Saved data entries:
+++

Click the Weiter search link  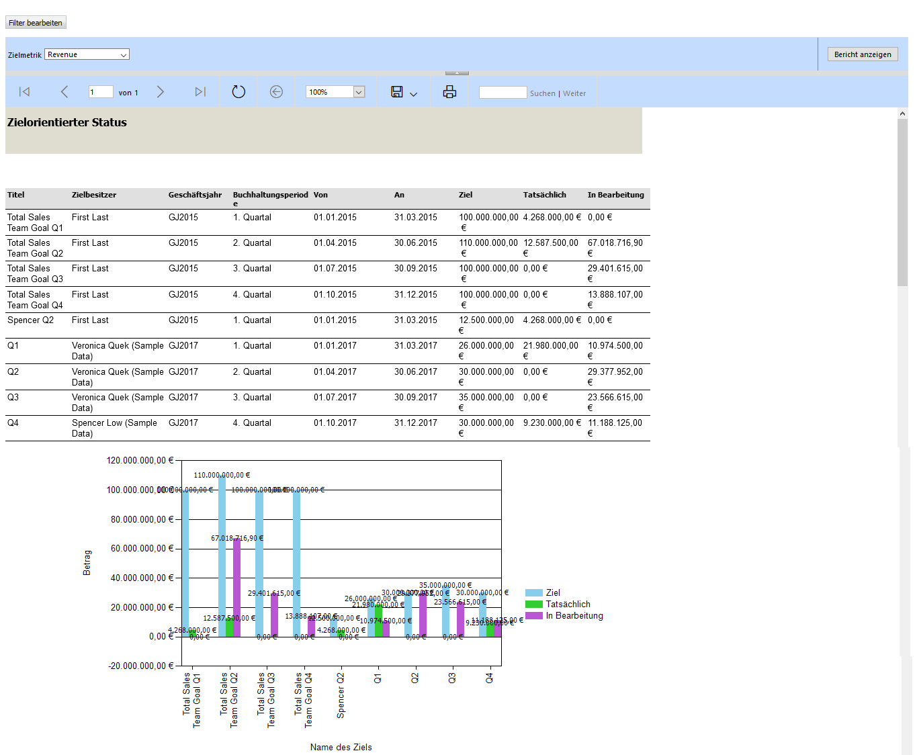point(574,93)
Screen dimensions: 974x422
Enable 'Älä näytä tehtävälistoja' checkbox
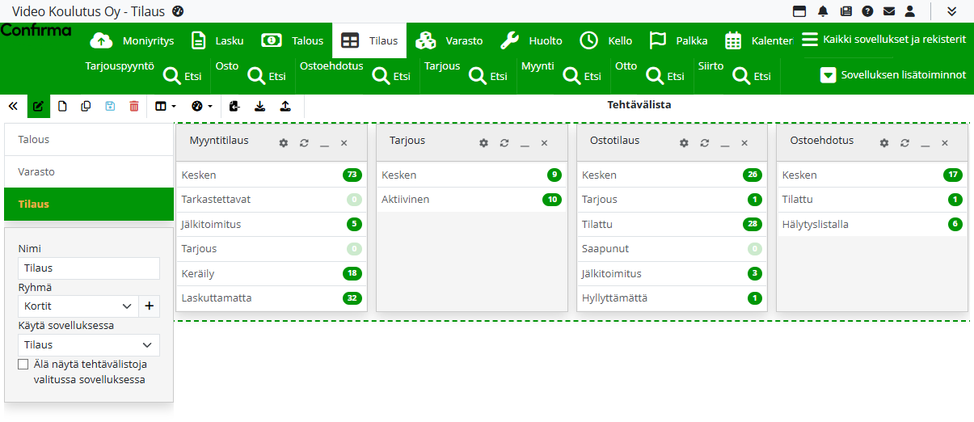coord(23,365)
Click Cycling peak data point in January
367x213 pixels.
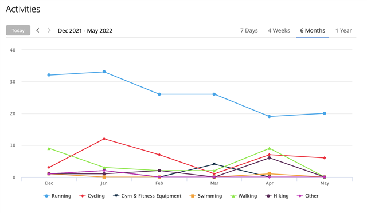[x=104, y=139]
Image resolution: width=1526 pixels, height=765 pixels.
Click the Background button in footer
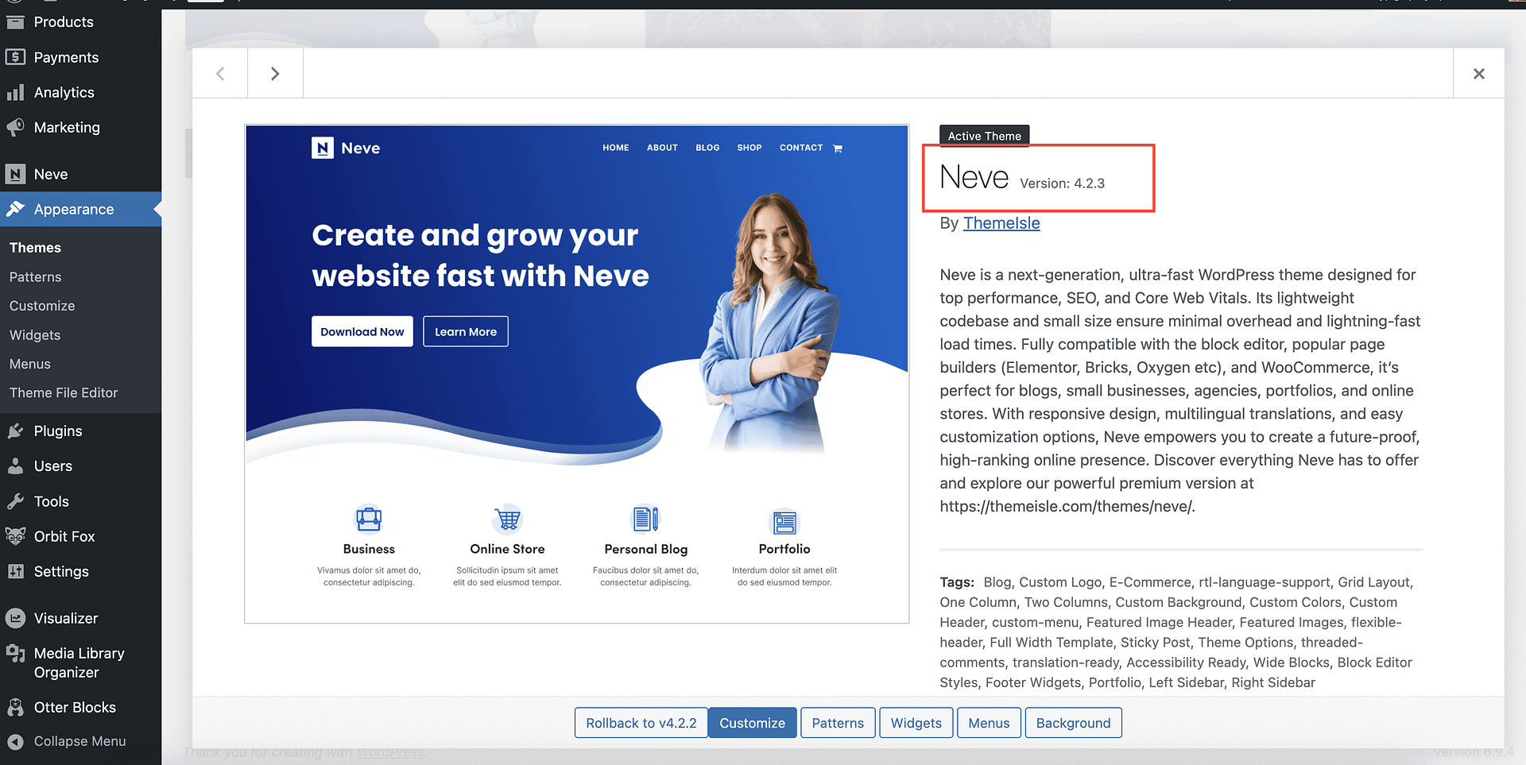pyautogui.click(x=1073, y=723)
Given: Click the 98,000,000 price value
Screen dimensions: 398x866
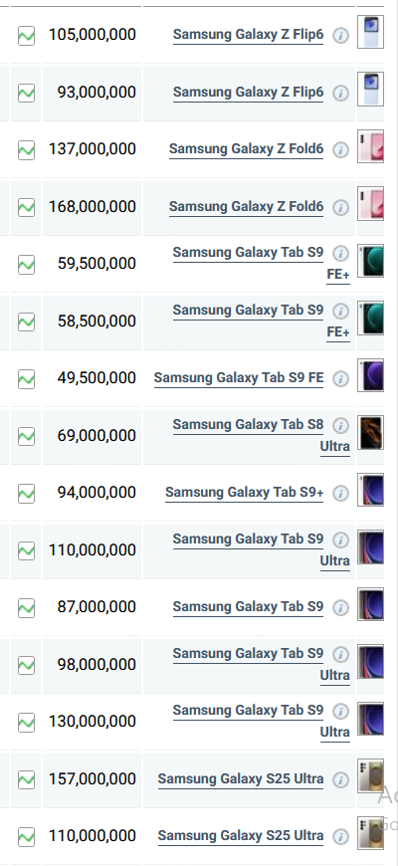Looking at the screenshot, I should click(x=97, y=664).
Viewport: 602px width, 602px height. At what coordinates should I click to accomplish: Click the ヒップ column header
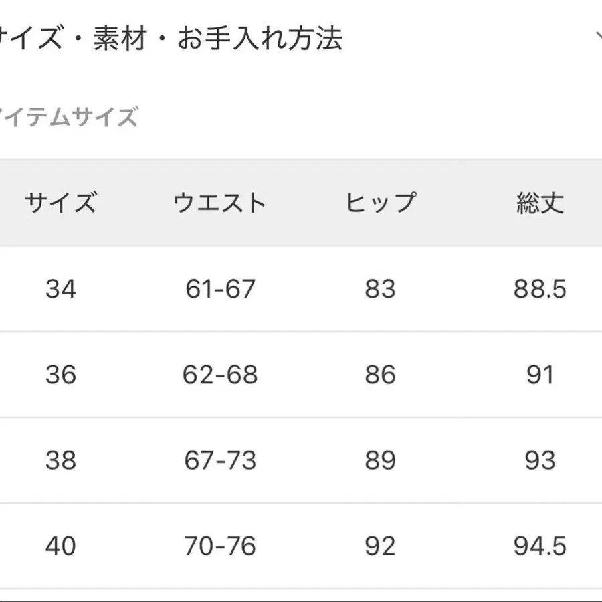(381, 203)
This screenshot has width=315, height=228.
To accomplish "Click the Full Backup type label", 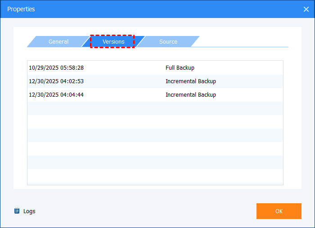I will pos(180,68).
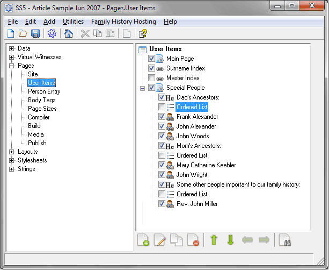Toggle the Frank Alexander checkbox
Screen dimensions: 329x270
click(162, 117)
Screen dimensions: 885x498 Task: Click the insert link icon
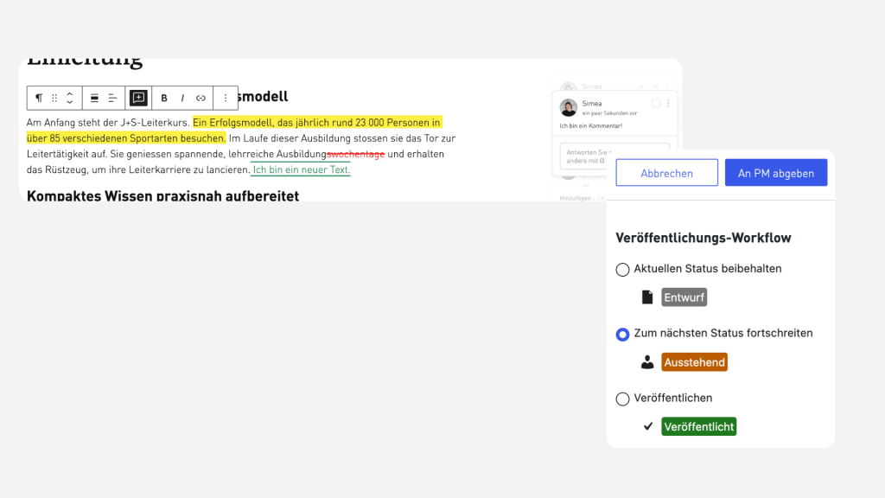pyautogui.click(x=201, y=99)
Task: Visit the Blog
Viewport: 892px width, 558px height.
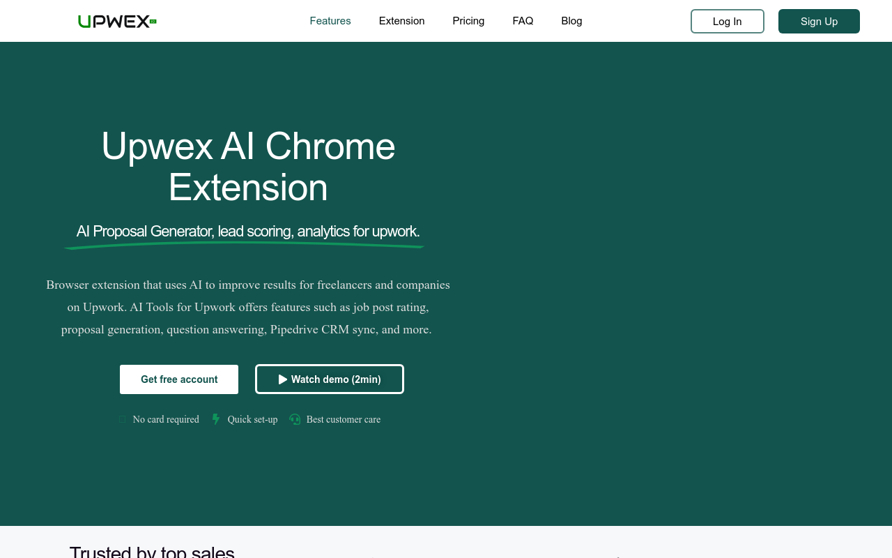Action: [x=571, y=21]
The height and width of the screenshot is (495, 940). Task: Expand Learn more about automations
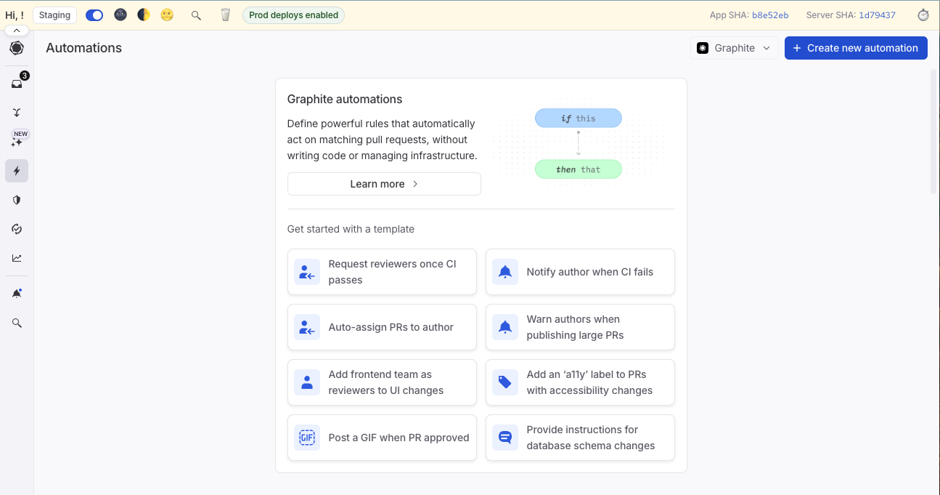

+++

Required action:
Look above for the line containing "Viewport: 892px width, 558px height.", then retype it and each line after it to the end of the records, exactly and without pictures.

Task result:
Viewport: 892px width, 558px height.
Action: [x=571, y=21]
The height and width of the screenshot is (495, 940). Task: Expand Learn more about automations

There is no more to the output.